Stored data:

.....

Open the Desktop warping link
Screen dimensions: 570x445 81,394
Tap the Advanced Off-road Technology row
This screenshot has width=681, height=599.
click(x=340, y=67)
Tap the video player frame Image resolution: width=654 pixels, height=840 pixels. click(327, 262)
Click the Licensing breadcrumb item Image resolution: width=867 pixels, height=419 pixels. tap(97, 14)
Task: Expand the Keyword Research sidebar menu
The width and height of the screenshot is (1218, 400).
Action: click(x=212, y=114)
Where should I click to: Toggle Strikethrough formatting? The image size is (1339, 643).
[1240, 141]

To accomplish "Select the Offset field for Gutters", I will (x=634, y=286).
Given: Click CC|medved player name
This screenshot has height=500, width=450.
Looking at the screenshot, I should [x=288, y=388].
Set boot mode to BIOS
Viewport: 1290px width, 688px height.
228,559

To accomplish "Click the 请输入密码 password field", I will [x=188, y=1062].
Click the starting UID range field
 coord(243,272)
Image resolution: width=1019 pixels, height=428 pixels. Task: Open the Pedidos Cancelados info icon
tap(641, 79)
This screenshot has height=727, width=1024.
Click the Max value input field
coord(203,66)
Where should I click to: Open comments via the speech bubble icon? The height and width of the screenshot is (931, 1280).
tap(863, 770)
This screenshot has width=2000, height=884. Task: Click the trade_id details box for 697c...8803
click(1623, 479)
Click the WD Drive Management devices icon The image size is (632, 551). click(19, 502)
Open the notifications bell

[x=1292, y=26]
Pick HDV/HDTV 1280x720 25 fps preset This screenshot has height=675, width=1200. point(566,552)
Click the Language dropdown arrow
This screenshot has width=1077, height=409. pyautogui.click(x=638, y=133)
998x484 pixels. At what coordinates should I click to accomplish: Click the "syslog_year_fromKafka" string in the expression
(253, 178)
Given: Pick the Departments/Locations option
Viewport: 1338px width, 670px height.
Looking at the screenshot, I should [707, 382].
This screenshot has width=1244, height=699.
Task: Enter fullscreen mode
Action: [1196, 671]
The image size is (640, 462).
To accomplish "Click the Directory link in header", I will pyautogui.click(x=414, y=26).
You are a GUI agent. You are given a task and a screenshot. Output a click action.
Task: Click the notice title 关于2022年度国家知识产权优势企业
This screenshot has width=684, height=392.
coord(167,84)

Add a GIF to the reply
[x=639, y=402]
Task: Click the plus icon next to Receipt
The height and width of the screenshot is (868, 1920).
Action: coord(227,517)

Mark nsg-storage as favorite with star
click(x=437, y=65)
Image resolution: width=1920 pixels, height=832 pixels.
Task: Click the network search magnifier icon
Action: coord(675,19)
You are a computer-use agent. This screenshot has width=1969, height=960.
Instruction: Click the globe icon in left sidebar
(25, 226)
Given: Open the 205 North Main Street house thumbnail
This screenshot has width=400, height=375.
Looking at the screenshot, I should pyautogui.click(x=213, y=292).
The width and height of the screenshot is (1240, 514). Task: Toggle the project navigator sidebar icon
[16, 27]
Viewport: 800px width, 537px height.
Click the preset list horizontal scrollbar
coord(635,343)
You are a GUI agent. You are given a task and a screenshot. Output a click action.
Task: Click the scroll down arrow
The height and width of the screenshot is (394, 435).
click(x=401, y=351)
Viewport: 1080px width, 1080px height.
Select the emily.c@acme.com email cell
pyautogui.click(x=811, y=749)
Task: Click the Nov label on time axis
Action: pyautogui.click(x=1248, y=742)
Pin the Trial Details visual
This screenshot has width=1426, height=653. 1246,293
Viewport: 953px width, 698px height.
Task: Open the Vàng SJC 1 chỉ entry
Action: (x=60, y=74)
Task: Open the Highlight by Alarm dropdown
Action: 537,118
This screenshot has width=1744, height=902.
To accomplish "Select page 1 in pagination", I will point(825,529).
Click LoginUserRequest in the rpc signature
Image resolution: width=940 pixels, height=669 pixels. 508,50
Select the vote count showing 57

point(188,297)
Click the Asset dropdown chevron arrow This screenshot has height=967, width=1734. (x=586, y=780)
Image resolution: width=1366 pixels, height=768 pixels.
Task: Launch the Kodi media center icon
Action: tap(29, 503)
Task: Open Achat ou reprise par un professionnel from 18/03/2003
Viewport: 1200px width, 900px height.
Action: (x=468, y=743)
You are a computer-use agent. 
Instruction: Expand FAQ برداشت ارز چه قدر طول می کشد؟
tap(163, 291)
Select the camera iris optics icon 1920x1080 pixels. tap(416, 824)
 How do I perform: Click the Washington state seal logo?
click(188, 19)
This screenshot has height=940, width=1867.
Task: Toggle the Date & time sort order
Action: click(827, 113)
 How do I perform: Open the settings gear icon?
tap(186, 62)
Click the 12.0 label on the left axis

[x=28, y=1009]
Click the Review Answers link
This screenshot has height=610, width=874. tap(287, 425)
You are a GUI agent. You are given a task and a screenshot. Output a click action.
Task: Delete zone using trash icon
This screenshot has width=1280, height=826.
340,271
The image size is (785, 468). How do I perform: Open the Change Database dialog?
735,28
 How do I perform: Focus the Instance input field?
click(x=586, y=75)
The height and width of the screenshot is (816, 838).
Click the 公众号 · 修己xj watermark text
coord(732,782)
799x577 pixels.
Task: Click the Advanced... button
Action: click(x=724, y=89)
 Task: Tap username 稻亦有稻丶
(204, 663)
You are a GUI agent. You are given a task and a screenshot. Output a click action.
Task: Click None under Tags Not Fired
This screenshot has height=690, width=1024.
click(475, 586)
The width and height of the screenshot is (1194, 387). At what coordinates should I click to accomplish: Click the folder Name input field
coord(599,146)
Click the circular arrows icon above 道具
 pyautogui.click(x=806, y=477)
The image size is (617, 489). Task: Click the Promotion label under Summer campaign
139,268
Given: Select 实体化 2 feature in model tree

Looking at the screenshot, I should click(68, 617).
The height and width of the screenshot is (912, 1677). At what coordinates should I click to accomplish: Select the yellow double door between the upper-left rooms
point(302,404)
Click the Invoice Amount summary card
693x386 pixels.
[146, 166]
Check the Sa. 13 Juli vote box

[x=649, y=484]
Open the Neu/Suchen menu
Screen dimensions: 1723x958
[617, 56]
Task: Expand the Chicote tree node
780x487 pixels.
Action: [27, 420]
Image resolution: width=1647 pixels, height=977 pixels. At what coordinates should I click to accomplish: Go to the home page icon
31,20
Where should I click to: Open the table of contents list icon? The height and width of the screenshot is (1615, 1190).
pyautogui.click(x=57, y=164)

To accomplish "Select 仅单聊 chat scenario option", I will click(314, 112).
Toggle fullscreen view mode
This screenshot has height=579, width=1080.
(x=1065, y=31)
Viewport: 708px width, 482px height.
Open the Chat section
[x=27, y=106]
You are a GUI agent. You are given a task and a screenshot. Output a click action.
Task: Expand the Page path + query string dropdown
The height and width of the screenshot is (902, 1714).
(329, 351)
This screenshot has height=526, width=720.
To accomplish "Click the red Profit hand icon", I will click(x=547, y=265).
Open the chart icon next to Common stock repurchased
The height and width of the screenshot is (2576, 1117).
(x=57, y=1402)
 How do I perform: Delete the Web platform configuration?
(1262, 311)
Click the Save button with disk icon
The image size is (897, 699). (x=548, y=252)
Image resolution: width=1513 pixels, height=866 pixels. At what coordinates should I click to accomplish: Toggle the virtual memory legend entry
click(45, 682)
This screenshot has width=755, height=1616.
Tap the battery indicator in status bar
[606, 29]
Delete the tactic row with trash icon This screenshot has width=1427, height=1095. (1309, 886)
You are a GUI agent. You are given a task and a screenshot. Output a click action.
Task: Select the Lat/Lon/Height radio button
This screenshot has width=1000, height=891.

.....

→ WHAT TO PRODUCE: Could you restate word for word the lines above, from the one that contains "Click the starting UID range field" through the one that contains "This screenshot has height=727, width=1024.", and no others?

→ YOUR RESPONSE:
Click the starting UID range field
 coord(243,272)
Image resolution: width=1019 pixels, height=428 pixels. Task: Open the Pedidos Cancelados info icon
tap(641, 79)
This screenshot has height=727, width=1024.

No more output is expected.